Chapter 5, "Basic sed Commands", and Chapter 6, "Advanced sed Commands", divide the sed command set into basic and advanced commands. The basic commands are commands that parallel manual editing actions, while the advanced commands introduce simple programming capabilities. Among the advanced commands are those that manipulate the hold space, a set-aside temporary buffer.

Chapter 7, "Writing Scripts for awk", begins a five-chapter section on awk. This chapter presents the primary features of this scripting language. A number of scripts are explained, including one that modifies the output of the ls command.

Chapter 8, "Conditionals, Loops, and Arrays", describes how to use common programming constructs such as conditionals, loops, and arrays.

Chapter 9, "Functions", describes how to use awk's built-in functions as well as how to write user-defined functions.

Chapter 10, "The Bottom Drawer", covers a set of miscellaneous awk topics. It describes how to execute UNIX commands from an awk script and how to direct output to files and pipes. It then offers some (meager) advice on debugging awk scripts.

Chapter 11, "A Flock of awks", describes the original V7 version of awk, the current Bell Labs awk, GNU awk (gawk) from the Free Software Foundation, and mawk, by Michael Brennan. The latter three all have freely available source code. This chapter also describes two commercial implementations, MKS awk and Thomson Automation awk (tawk), as well as VSAwk, which brings awk-like capabilities to the Visual Basic environment.

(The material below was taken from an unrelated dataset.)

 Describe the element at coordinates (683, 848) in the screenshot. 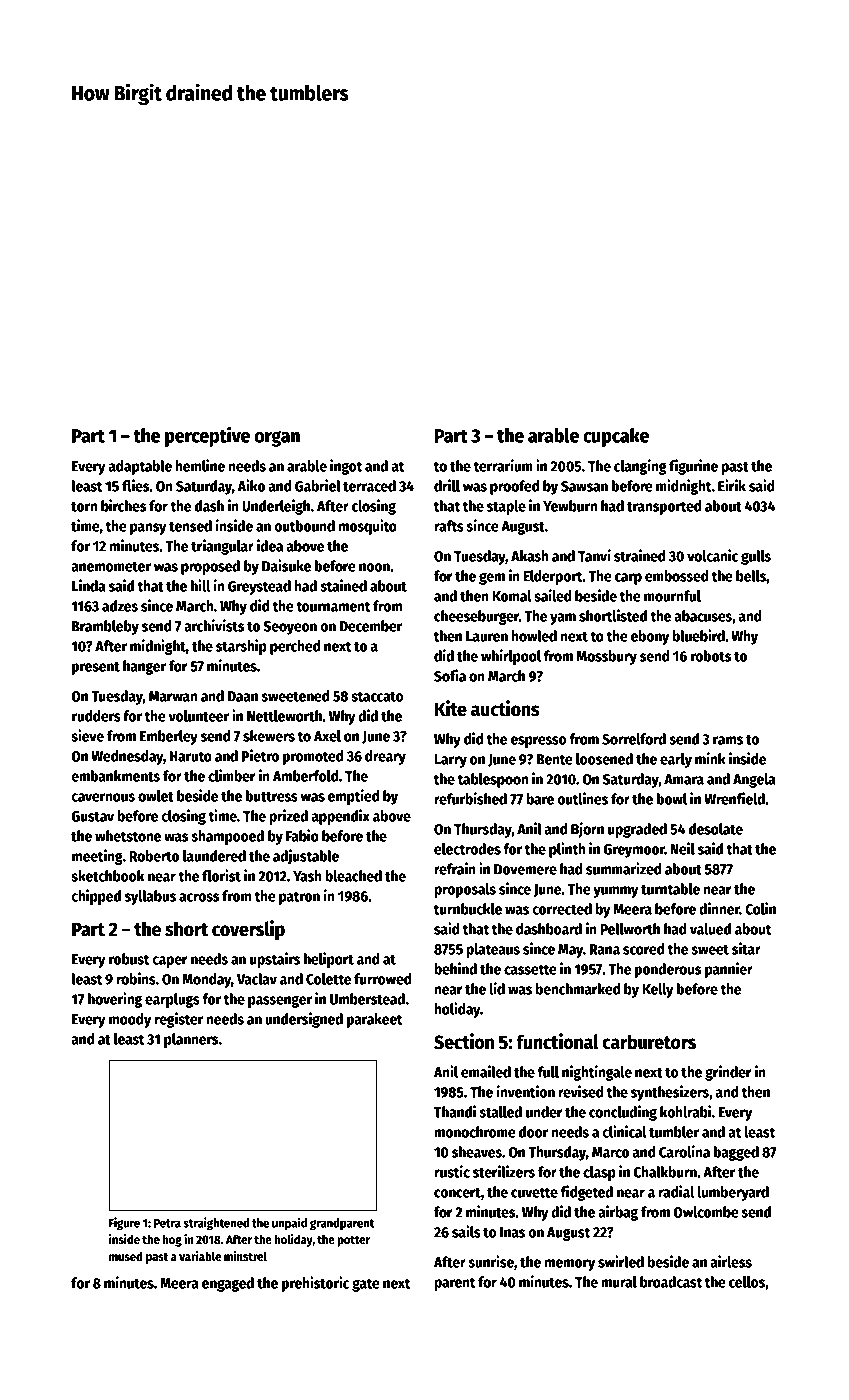

I see `Neil` at that location.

Chapter 12, "Full-Featured Applications", presents two longer, more complex awk scripts that together demonstrate nearly all the features of the language. The first script is an interactive spelling checker. The second script processes and formats the index for a book or a master index for a set of books.

Chapter 13, "A Miscellany of Scripts", presents a number of user-contributed scripts that show different styles and techniques of writing scripts for sed and awk.

Appendix A, "Quick Reference for sed", is a quick reference describing sed's commands and command-line options.

Appendix B, "Quick Reference for awk", is a quick reference to awk's command-line options and a full description of its scripting language.

Appendix C, "Supplement for Chapter 12", presents the full listings for the spellcheck.awk script and the masterindex shell script described in Chapter 12, "Full-Featured Applications".